*** Opening of Data provided ***

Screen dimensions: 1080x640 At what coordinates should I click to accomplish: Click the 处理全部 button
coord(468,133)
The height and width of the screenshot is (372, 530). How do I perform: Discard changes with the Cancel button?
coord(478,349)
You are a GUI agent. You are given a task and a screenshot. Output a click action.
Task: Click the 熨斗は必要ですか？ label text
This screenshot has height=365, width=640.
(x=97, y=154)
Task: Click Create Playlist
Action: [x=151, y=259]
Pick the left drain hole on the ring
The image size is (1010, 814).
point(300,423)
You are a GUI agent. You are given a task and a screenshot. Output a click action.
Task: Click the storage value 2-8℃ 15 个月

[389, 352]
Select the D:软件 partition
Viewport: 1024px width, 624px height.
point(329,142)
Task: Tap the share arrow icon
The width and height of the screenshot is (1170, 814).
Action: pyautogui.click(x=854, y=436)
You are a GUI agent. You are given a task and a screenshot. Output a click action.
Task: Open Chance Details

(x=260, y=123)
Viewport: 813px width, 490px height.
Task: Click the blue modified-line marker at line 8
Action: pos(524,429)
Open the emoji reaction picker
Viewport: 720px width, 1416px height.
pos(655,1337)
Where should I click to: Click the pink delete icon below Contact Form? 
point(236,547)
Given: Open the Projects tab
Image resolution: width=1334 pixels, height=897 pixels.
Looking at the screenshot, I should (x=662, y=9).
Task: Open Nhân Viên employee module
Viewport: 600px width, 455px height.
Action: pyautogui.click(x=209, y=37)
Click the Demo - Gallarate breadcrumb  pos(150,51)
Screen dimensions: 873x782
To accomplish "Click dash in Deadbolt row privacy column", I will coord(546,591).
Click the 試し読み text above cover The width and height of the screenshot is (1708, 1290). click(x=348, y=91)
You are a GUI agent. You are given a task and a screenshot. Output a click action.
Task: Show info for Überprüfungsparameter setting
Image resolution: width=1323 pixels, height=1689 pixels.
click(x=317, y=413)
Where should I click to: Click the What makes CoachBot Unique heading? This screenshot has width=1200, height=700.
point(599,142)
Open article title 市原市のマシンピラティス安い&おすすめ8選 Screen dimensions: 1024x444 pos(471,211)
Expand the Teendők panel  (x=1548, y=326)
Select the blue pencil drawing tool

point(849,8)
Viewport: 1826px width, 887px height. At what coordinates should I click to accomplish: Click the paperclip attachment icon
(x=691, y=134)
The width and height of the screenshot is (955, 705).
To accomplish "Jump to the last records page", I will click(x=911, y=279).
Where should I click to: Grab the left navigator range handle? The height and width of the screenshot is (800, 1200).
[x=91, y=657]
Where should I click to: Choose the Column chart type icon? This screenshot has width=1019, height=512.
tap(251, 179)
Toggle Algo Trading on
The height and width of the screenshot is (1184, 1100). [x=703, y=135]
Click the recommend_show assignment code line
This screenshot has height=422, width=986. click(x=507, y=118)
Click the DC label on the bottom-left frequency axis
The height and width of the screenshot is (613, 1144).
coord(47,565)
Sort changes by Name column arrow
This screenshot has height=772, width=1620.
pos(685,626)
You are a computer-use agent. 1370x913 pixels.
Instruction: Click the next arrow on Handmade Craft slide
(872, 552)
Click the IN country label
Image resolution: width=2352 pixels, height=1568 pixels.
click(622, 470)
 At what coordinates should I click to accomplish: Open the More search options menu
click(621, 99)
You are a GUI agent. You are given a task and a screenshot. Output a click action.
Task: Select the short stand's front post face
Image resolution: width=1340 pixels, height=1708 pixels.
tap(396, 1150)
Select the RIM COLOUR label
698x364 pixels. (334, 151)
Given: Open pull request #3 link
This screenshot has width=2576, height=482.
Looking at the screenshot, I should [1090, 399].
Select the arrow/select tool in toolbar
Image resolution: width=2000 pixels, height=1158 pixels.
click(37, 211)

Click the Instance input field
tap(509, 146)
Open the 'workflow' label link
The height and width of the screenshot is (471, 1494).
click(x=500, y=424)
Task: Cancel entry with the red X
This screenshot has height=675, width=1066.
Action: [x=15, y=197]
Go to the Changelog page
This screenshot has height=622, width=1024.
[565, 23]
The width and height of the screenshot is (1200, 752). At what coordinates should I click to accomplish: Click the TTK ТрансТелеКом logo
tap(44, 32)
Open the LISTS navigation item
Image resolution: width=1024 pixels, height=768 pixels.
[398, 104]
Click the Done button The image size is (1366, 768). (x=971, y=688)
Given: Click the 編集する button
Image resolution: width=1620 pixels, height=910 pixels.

*** Close of Data provided ***

● Work to complete
All lines from the one with "Instruction: Click the" onward to the end of the records above should be repeated exactly, and only those lines.

● Written response
Instruction: Click the next arrow on Handmade Craft slide
(872, 552)
Click the IN country label
Image resolution: width=2352 pixels, height=1568 pixels.
click(622, 470)
 At what coordinates should I click to accomplish: Open the More search options menu
click(621, 99)
You are a GUI agent. You are given a task and a screenshot. Output a click action.
Task: Select the short stand's front post face
Image resolution: width=1340 pixels, height=1708 pixels.
tap(396, 1150)
Select the RIM COLOUR label
698x364 pixels. (334, 151)
Given: Open pull request #3 link
This screenshot has width=2576, height=482.
Looking at the screenshot, I should [1090, 399].
Select the arrow/select tool in toolbar
Image resolution: width=2000 pixels, height=1158 pixels.
click(37, 211)

Click the Instance input field
tap(509, 146)
Open the 'workflow' label link
The height and width of the screenshot is (471, 1494).
click(x=500, y=424)
Task: Cancel entry with the red X
This screenshot has height=675, width=1066.
Action: [x=15, y=197]
Go to the Changelog page
This screenshot has height=622, width=1024.
[565, 23]
The width and height of the screenshot is (1200, 752). At what coordinates should I click to accomplish: Click the TTK ТрансТелеКом logo
tap(44, 32)
Open the LISTS navigation item
Image resolution: width=1024 pixels, height=768 pixels.
[398, 104]
Click the Done button The image size is (1366, 768). (x=971, y=688)
Given: Click the 編集する button
Image resolution: width=1620 pixels, height=910 pixels.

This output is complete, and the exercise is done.